Fallen Leaves
Transcript:
There’s always been something beautiful about the way leaves fall during this season, as if celebrating a new start with a little dance in the cold wind, before meeting the warm embrace of Mother Earth. The fall sessions for the LOOP project felt bittersweet with conversations about ends and new beginnings. Grief and reconciliation. Death and rebirth.
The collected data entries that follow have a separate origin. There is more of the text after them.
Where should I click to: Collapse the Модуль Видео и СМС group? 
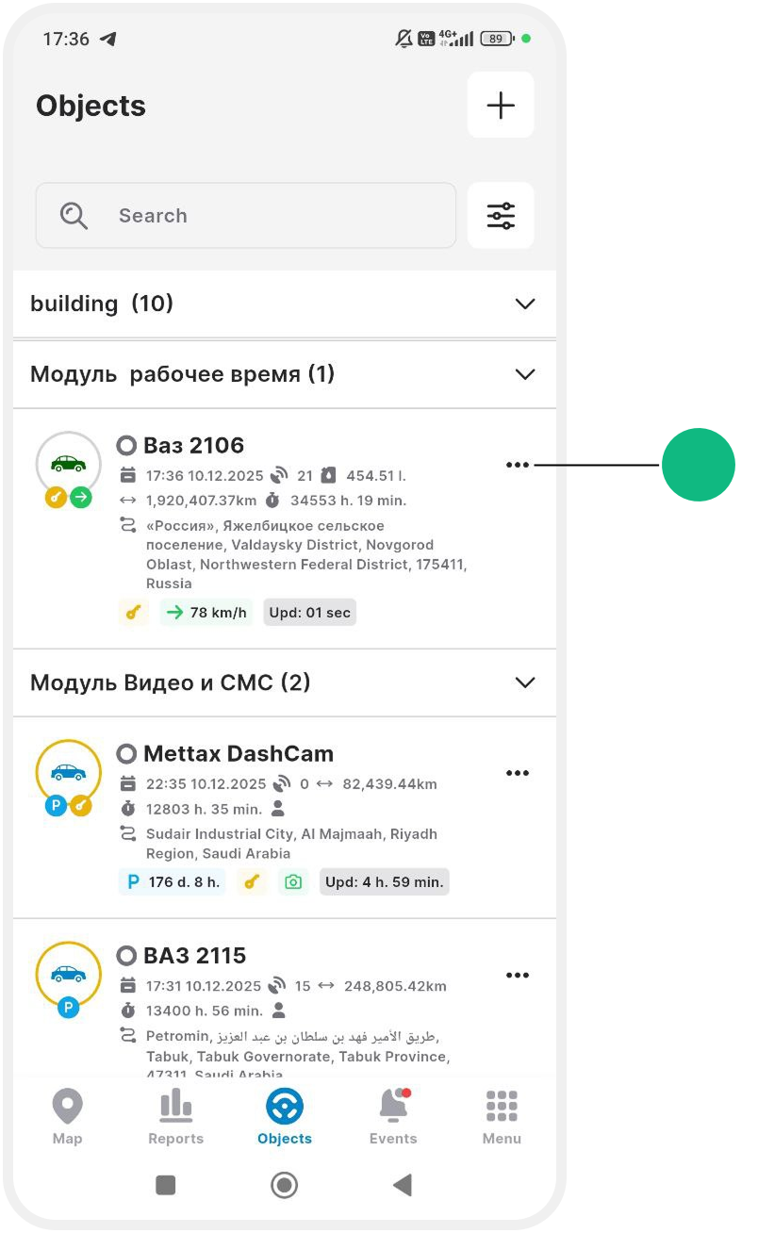point(525,682)
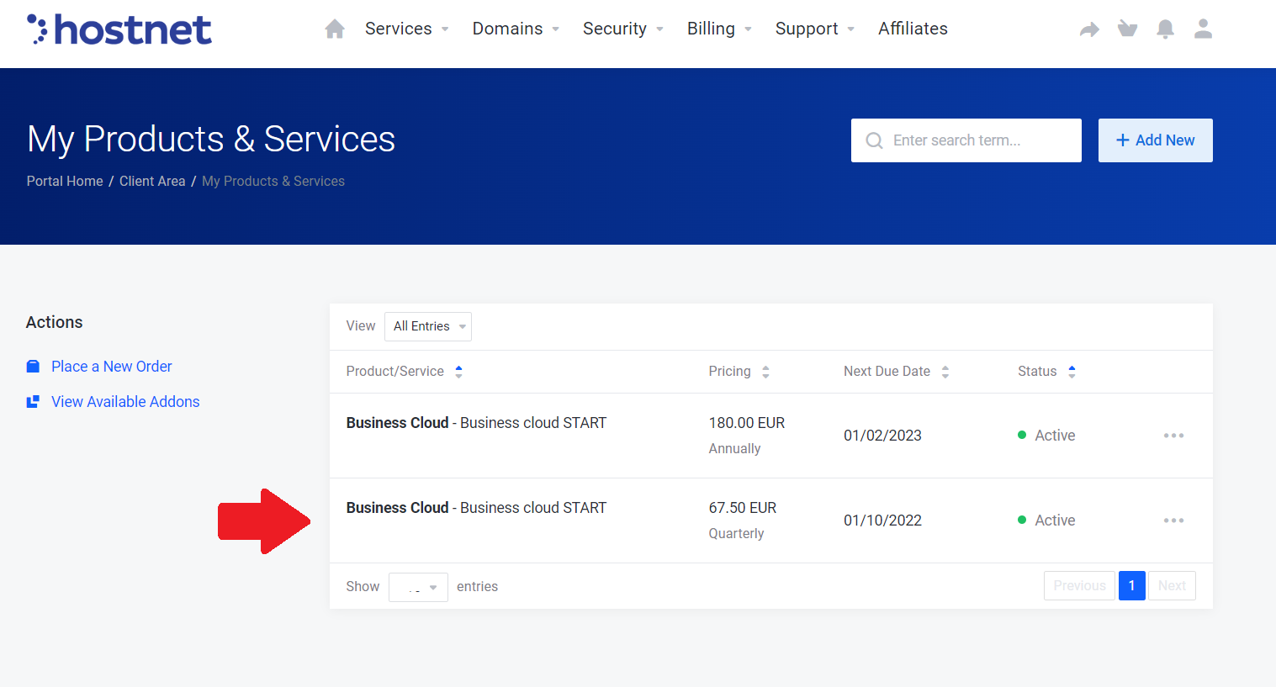Open three-dot menu for the 67.50 EUR service
Screen dimensions: 1276x687
pos(1173,521)
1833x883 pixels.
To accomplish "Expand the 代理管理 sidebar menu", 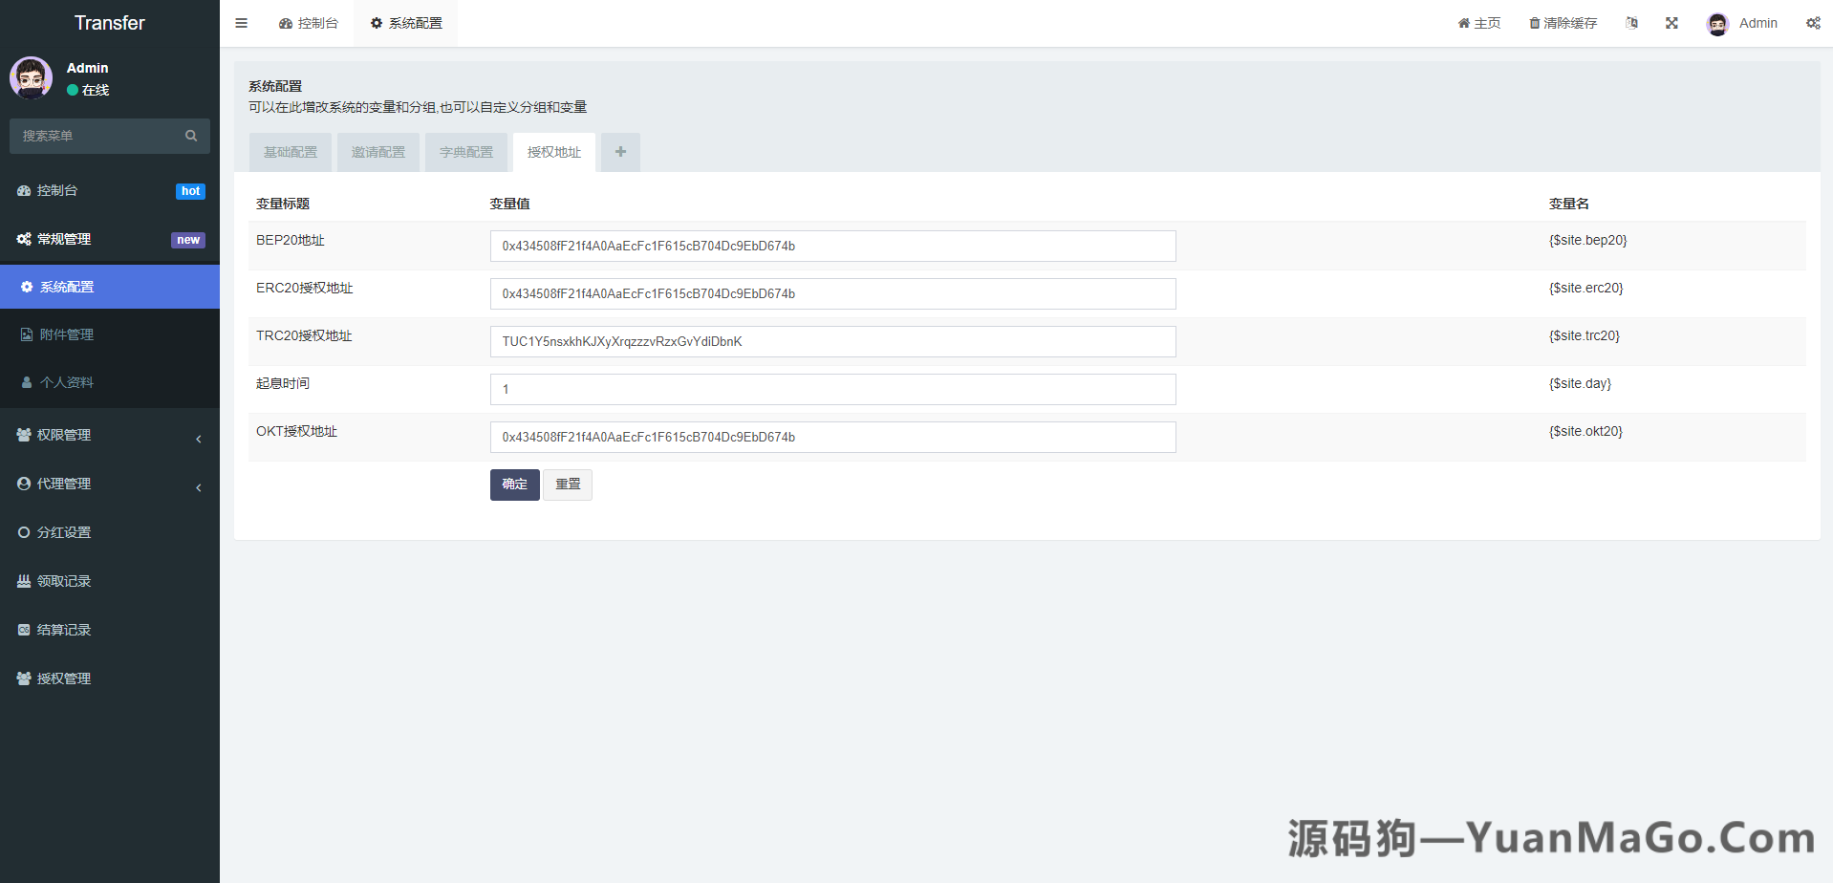I will point(109,484).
Being able to join only for a day, I recall going home with a heavy heart and my mind full of thoughts I could not express. The feeling of loss was overwhelming, with the awareness that I had to take a moment to just reflect. Sharing in a circle, how we memorialize those who have passed away, made me realize that I wasn’t alone in feeling overwhelmingly somber, yet connected. In contrast with the summer season, the fall was numbingly cold, yet we felt the warmth of summer within our hearts as we shared umbrellas, wrapped ourselves with blankets, and drank warm tea after seeking refuge in the studio from the rain. It was difficult to not smile at the youth discussing their taste in teas and confirming with each other the colour of their own eyes. It was difficult to not feel a sense of warmth at the sight of a team member warming the freezing hands of another and the team checking with each other to make sure blankets were given to and shared with those who felt cold. Just like the summer season, we were looking out for each other. We were in nature. We were together.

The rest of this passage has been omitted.